The Randomness of Bad and Good Things

Thu Feb 29 2024

I was at Guanghua Digital Market last night and I bought a train simulation game and air traffic simulation game that I really wanted. While I was on the shelf, I saw another game that caught my eye: A train driving simulation game through the beautiful autumn leaves of the Kansai region in Japan.

Maybe it was the hubris of earning a little more than I need right now or the pent up frustration of having been stuck in my apartment during the two months of post-surgery rehab causing a yearning for the foliage of suburban Japan, but I threw the game on the counter when checking out and didn't think much about it.

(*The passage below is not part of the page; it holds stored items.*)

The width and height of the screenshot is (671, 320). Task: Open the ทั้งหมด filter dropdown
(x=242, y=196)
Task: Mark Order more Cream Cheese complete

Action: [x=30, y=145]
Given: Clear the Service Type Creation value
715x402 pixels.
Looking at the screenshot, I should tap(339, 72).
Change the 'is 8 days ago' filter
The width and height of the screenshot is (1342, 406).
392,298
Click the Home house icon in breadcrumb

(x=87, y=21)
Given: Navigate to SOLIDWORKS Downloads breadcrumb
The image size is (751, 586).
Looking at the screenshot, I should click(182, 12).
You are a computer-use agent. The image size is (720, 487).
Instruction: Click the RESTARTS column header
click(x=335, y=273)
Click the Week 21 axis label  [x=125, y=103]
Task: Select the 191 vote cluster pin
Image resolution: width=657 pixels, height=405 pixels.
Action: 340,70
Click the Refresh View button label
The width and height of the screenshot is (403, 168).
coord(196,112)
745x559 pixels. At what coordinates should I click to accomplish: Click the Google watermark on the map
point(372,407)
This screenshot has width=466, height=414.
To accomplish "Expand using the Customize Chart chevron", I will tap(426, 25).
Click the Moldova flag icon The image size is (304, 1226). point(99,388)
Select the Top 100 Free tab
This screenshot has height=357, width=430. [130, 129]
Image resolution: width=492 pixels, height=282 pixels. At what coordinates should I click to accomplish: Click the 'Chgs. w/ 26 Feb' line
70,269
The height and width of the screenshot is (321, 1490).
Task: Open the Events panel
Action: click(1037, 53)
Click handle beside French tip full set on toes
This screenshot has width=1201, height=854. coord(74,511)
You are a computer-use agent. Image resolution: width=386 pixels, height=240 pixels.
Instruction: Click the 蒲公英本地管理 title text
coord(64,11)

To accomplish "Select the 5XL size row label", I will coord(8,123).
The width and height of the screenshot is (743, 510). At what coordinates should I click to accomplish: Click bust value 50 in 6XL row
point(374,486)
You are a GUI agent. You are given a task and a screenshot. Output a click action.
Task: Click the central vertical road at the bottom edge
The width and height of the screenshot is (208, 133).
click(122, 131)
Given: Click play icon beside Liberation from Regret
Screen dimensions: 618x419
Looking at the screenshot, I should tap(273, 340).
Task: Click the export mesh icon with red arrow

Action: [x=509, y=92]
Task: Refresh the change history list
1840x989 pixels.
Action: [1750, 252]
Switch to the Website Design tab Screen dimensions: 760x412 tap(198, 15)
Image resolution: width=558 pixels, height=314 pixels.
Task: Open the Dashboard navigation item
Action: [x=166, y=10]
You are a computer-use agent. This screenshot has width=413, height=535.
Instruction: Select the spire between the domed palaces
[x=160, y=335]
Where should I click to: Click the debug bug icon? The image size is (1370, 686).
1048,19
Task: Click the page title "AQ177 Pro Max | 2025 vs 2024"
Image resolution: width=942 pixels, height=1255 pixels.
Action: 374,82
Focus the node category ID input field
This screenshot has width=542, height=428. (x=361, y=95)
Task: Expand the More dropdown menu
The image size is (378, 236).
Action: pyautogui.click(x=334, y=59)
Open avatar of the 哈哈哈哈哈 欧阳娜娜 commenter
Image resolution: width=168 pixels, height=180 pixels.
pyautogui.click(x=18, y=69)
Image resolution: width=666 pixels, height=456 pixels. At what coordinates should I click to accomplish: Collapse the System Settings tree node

What a mistake! The game was horrendous. Train simulation games vary wildly in quality and this was the worst I've ever seen. Depending on the train's velocity, a low-fidelity video recording of a real-life cab ride would speed up or slow down. The video had so low of a framerate that at its slowest speeds, I just couldn't stop the train accurately; the train teleporting just kept forward once a second unpredictably.

I was mad, but I felt a strange wistfulness. As a child, I remember a visit to Fry's Electronics where my parents let me buy a game and I bought blindly based on what was written on the cover. I ended up with a CD for a game, SimCoaster, that I played once and never touched again.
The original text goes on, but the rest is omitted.